The market for chicken meat has grown dramatically since then, with worldwide exports reaching nearly 12.5 million metric tons (about 13.8 million tons) by the early 21st century. By the mid-20th century, however, meat production had outstripped egg production as a specialized industry. For most of that period, chickens were a common part of the livestock complement of farms and ranches throughout Eurasia and Africa. Each flock of chickens develops a social hierarchy that determines access to food, nesting sites, mates, and other resources. In 2006, scientists researching the ancestry of birds switched on a chicken recessive gene, talpid2, and found that the embryo jaws initiated formation of teeth, like those found in ancient bird fossils. This stimulates the hen to lose her feathers but also re-invigorates egg-production.

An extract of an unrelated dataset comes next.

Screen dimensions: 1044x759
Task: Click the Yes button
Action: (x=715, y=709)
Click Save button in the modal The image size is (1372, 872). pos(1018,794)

In domesticating the chicken, humans took advantage of the red junglefowl’s ability to reproduce prolifically when exposed to a surge in its food supply. The chicken (Gallus gallus domesticus) is a domesticated form of the red junglefowl (Gallus gallus), originally native to Southeast Asia. Females (mature hens and younger chickens, called pullets) are raised for meat and for their edible eggs. The chicken is perhaps the most widely domesticated fowl, raised worldwide for its meat and eggs. These domesticated chickens spread across Southeast and South Asia where they interbred with local wild species of junglefowl, forming genetically and geographically distinct groups.

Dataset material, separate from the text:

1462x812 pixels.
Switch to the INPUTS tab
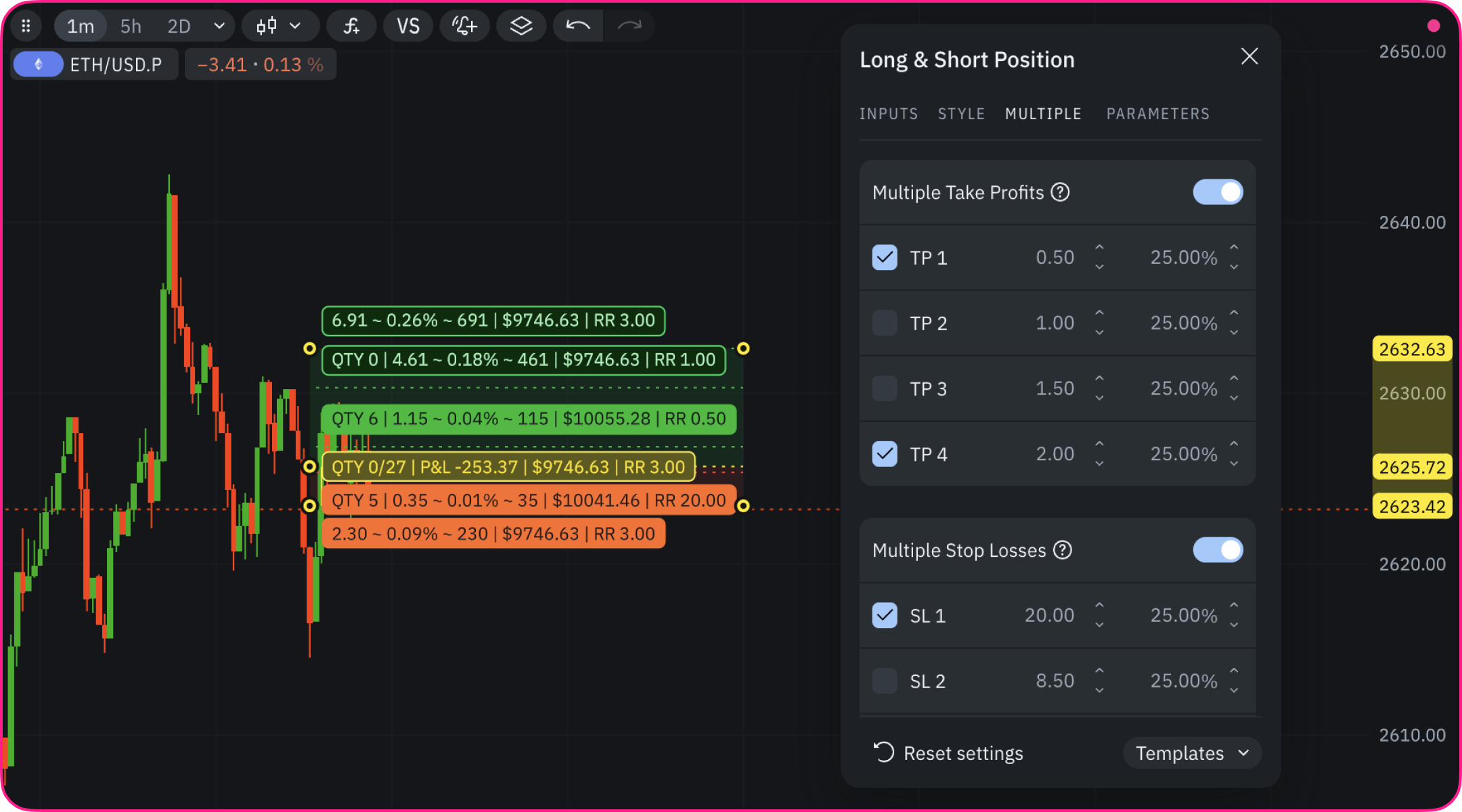click(x=889, y=114)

Middle Eastern chicken remains go back to a little earlier than 2000 BC in Syria. Chicken remains have been difficult to date, given the small and fragile bird bones; this may account for discrepancies in dates given by different sources. Chickens reached Egypt via the Middle East for purposes of cockfighting about 1400 BC and became widely bred in Egypt around 300 BC. Re-examination of bones from over 600 sites, and dating of those from 23 sites, identified the earliest probable chicken bones as from central Thailand, at Ban Non Wat, some 3,250 years ago.

As with all birds, reproduction is controlled by a neuroendocrine system, the Gonadotropin-Releasing Hormone-I neurons in the hypothalamus. Chickens have been thought of primarily as providers of food, but their cognition, emotions, and sociality are comparable with other birds and mammals. Individual chickens dominate others, establishing a pecking order; dominant individuals take priority for access to food and nest sites. As of 2023, the global chicken population exceeds 26.5 billion, with more than 50 billion birds produced annually for consumption. Chickens are primarily kept for their meat and eggs, though they are also kept as pets.

Chickens are social, inquisitive, intelligent birds, and many people find their behaviour entertaining. Keeping chickens as pets became increasingly popular in the 2000s among urban and suburban residents. Advocates of intensive farming say that their efficient systems save land and food resources owing to increased productivity, and that the animals are looked after in a controlled environment.